__PASSAGE SHOWN__.
How to properly apply the Lie Series I am trying to solve this problem from Symmetry Methods for Differential Equations A Beginner's Guide (Peter E. Hydon).
Use the Lie Series
$$F(\hat{x},\hat{y})=\sum_{j=0}^{\infty}\frac{\varepsilon^j}{j!}X^j F(x,y)$$ 
where 
$$X = \xi(x,y)\partial_x +\eta(x,y)\partial_y$$ 
to verify, that
$$\hat{x}=\exp{(\varepsilon X)}x,$$
$$\hat{y}=\exp{(\varepsilon X)}y$$
holds for 
$$a) X = x\partial_x-y\partial_y$$
$$b) X = x^2\partial_x+xy\partial_y$$
$$c) X = -y\partial_x+x\partial_y$$
I don't even know where to start ... . A step by step solution for one of the $X$ would be nice :).
 A: A relevant reference is found here:

Exponential of a function times derivative

It is advised to absorb this one-dimensional theory first, before proceeding to 2-D.

__SUPPLIED INFORMATION__.
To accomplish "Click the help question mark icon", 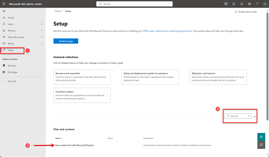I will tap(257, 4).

__TASKS TO COMPLETE__.
A. From the Lie series thread, reproduce verbatim everything from "How to properly" down to "(Peter E. Hydon).".
B. In the thread on applying the Lie series, why does the person posing the problem ask for a step-by-step solution for one of the operators $X$?
C. Go on with the thread on applying the Lie series from the point where it ends.

__PER-TASK ANSWERS__.
A.
How to properly apply the Lie Series I am trying to solve this problem from Symmetry Methods for Differential Equations A Beginner's Guide (Peter E. Hydon).

B. The person asks for a step-by-step solution because they do not even know where to start on the problem. A worked solution for one of the operators $X$ would give them a point of entry.

C.
$c)\; X = -y\, \partial_x+x\, \partial_y$
Disclaimer. In our (LaTeX) notes we have $f$ instead of $F$ , 
$(x_1,y_1)$ instead of $(\hat{x},\hat{y})$ , $\theta$ instead of $\varepsilon$ ,
$k$ instead of $j$ , and more. I didn't replace notations because my eyes
are bad and it is expected that the danger of making mistakes is greater than the advantage of being consistent with the question.

An example of a Continuous Transformation in two dimensions is a Rotation over an angle $\theta$:
$$
\left\{
\begin{array}{c}
     x_1 = \cos(\theta) . x - \sin(\theta) . y \\
     y_1 = \sin(\theta) . x + \cos(\theta) . y
\end{array}
\right.
$$
It might be asked how rotation of the coordinate system works out for a
function of these variables. With other words, how the following function would
be expanded as a Taylor series expansion around the original $f(x,y)$:
$$
   f_1(x,y) = f(x_1,y_1)
            = f(\,\cos(\theta).x - \sin(\theta).y\, , \,
                \sin(\theta).x + \cos(\theta).y\, )
$$
Define other (polar) variables $(r,\phi)$ as:
$$
   x = r.\cos(\phi) \quad \mbox{and} \quad y = r.\sin(\phi)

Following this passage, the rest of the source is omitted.